Top of Available data

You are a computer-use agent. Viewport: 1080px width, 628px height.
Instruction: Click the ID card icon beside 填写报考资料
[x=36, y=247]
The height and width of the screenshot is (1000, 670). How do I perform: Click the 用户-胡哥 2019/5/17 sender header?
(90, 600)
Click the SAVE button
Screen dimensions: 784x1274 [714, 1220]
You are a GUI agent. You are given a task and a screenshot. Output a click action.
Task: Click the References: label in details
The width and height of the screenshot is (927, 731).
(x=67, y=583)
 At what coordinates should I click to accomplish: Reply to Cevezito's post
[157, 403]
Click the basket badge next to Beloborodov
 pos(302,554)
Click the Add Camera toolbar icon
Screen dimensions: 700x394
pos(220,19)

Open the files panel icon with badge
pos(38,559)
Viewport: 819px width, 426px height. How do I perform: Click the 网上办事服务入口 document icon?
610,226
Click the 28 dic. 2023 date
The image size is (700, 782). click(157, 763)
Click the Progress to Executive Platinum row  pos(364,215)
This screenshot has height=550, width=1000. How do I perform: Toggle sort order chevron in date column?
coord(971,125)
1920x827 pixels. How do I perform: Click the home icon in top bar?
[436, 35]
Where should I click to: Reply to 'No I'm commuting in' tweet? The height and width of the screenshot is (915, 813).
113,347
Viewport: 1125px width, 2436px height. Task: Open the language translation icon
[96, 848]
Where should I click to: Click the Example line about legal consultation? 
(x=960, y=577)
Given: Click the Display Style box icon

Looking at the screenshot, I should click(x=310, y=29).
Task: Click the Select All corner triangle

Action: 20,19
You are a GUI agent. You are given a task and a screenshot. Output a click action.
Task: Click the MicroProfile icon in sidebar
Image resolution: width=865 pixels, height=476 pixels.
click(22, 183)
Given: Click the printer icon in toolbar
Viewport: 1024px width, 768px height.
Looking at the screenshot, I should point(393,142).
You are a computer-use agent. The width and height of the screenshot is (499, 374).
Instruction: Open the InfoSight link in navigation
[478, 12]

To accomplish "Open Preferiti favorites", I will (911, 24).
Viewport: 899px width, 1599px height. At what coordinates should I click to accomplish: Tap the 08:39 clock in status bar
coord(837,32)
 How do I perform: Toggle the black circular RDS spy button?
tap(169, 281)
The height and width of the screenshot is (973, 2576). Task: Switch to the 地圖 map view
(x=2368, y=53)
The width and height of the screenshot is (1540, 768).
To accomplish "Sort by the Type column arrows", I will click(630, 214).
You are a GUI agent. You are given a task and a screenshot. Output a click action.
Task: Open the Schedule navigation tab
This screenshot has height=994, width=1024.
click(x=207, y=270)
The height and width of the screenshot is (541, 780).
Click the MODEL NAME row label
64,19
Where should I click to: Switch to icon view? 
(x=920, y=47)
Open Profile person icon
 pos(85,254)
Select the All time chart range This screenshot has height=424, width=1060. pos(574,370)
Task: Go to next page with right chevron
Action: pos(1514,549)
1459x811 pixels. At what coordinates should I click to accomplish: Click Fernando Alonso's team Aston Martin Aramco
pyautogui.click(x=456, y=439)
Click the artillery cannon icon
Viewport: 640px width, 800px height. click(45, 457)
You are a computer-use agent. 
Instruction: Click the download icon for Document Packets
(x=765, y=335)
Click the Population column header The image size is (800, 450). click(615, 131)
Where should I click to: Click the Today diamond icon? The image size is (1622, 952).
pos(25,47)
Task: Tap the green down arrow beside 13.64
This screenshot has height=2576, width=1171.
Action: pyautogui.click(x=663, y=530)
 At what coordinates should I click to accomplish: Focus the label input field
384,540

Bottom of Available data

### The problem:
An exact copy of every entry is what's needed, so retype them all.

### Expected answer:
You are a computer-use agent. Viewport: 1080px width, 628px height.
Instruction: Click the ID card icon beside 填写报考资料
[x=36, y=247]
The height and width of the screenshot is (1000, 670). How do I perform: Click the 用户-胡哥 2019/5/17 sender header?
(90, 600)
Click the SAVE button
Screen dimensions: 784x1274 [714, 1220]
You are a GUI agent. You are given a task and a screenshot. Output a click action.
Task: Click the References: label in details
The width and height of the screenshot is (927, 731).
(x=67, y=583)
 At what coordinates should I click to accomplish: Reply to Cevezito's post
[157, 403]
Click the basket badge next to Beloborodov
 pos(302,554)
Click the Add Camera toolbar icon
Screen dimensions: 700x394
pos(220,19)

Open the files panel icon with badge
pos(38,559)
Viewport: 819px width, 426px height. How do I perform: Click the 网上办事服务入口 document icon?
610,226
Click the 28 dic. 2023 date
The image size is (700, 782). click(157, 763)
Click the Progress to Executive Platinum row  pos(364,215)
This screenshot has height=550, width=1000. How do I perform: Toggle sort order chevron in date column?
coord(971,125)
1920x827 pixels. How do I perform: Click the home icon in top bar?
[436, 35]
Where should I click to: Reply to 'No I'm commuting in' tweet? The height and width of the screenshot is (915, 813).
113,347
Viewport: 1125px width, 2436px height. Task: Open the language translation icon
[96, 848]
Where should I click to: Click the Example line about legal consultation? 
(x=960, y=577)
Given: Click the Display Style box icon

Looking at the screenshot, I should click(x=310, y=29).
Task: Click the Select All corner triangle

Action: 20,19
You are a GUI agent. You are given a task and a screenshot. Output a click action.
Task: Click the MicroProfile icon in sidebar
Image resolution: width=865 pixels, height=476 pixels.
click(22, 183)
Given: Click the printer icon in toolbar
Viewport: 1024px width, 768px height.
Looking at the screenshot, I should point(393,142).
You are a computer-use agent. The width and height of the screenshot is (499, 374).
Instruction: Open the InfoSight link in navigation
[478, 12]

To accomplish "Open Preferiti favorites", I will (911, 24).
Viewport: 899px width, 1599px height. At what coordinates should I click to accomplish: Tap the 08:39 clock in status bar
coord(837,32)
 How do I perform: Toggle the black circular RDS spy button?
tap(169, 281)
The height and width of the screenshot is (973, 2576). Task: Switch to the 地圖 map view
(x=2368, y=53)
The width and height of the screenshot is (1540, 768).
To accomplish "Sort by the Type column arrows", I will click(630, 214).
You are a GUI agent. You are given a task and a screenshot. Output a click action.
Task: Open the Schedule navigation tab
This screenshot has height=994, width=1024.
click(x=207, y=270)
The height and width of the screenshot is (541, 780).
Click the MODEL NAME row label
64,19
Where should I click to: Switch to icon view? 
(x=920, y=47)
Open Profile person icon
 pos(85,254)
Select the All time chart range This screenshot has height=424, width=1060. pos(574,370)
Task: Go to next page with right chevron
Action: pos(1514,549)
1459x811 pixels. At what coordinates should I click to accomplish: Click Fernando Alonso's team Aston Martin Aramco
pyautogui.click(x=456, y=439)
Click the artillery cannon icon
Viewport: 640px width, 800px height. click(45, 457)
You are a computer-use agent. 
Instruction: Click the download icon for Document Packets
(x=765, y=335)
Click the Population column header The image size is (800, 450). click(615, 131)
Where should I click to: Click the Today diamond icon? The image size is (1622, 952).
pos(25,47)
Task: Tap the green down arrow beside 13.64
This screenshot has height=2576, width=1171.
Action: pyautogui.click(x=663, y=530)
 At what coordinates should I click to accomplish: Focus the label input field
384,540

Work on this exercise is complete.